Being the mother, the whole thing was heart wrenching for me. To know that one of my children was laying there in pain, my other child suffers with trying to control an energy in his body that says “let me out, let me tic”, and remembering how much it broke my heart when Nicole would come home from school and release all the tics she had suppressed so kids wouldn’t make fun of her and that she still struggles with it today when she gets stressed. It was just too much for me to handle. I wanted to puke from all the suffering.

But what I realized afterwards was…

That it was the first time Frankie has ever seemed really comfortable talking openly about his condition and I see that as a blessing and a freedom for a kid who has no freedom of choice in what his body does.
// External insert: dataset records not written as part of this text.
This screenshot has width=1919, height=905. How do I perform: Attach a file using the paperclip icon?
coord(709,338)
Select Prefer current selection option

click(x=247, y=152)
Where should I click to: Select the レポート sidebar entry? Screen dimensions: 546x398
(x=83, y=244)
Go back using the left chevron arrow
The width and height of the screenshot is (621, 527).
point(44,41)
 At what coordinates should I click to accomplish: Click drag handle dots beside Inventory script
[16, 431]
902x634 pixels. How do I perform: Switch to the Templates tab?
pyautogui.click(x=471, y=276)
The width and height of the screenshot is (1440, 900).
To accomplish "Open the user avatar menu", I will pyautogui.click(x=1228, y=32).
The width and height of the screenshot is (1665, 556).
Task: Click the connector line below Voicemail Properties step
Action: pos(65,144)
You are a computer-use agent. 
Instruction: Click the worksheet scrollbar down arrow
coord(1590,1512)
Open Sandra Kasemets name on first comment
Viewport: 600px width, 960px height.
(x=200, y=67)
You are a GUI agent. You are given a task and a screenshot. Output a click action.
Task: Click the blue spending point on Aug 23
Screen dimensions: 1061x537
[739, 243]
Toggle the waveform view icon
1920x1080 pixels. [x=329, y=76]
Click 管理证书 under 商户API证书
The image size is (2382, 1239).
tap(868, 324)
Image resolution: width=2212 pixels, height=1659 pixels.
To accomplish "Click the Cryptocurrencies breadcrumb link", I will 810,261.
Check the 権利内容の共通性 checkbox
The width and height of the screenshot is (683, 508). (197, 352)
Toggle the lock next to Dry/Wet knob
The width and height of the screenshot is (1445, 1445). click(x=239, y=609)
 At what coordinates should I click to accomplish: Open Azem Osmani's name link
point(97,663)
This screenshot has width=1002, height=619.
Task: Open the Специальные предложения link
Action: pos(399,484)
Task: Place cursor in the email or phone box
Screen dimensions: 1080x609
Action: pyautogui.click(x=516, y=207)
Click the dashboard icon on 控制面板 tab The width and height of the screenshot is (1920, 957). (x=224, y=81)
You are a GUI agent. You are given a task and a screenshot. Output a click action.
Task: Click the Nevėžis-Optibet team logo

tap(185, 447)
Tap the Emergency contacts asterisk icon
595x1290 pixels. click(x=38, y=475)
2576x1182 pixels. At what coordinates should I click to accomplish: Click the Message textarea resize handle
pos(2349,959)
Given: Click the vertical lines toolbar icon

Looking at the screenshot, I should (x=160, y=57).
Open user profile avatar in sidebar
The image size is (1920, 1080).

That Frankie’s tics came out tonight because he cares about his sister.  The tics overflowing translates to the level of his love for her.

That Nicole’s love was also overflowing as she sat on that hospital bed shaking away with concern for her sister. 

That Rebecca could have been solely focused on her own agonizing condition tonight but she was tuned into her brother’s condition because she cares about him. 

That she sacrificed her own comfort so as not to make her sister uncomfortable when she was shaking her bed.

That I have 3 kids who love and care very deeply about each other. 

That we are one blessed family in spite of our difficulties.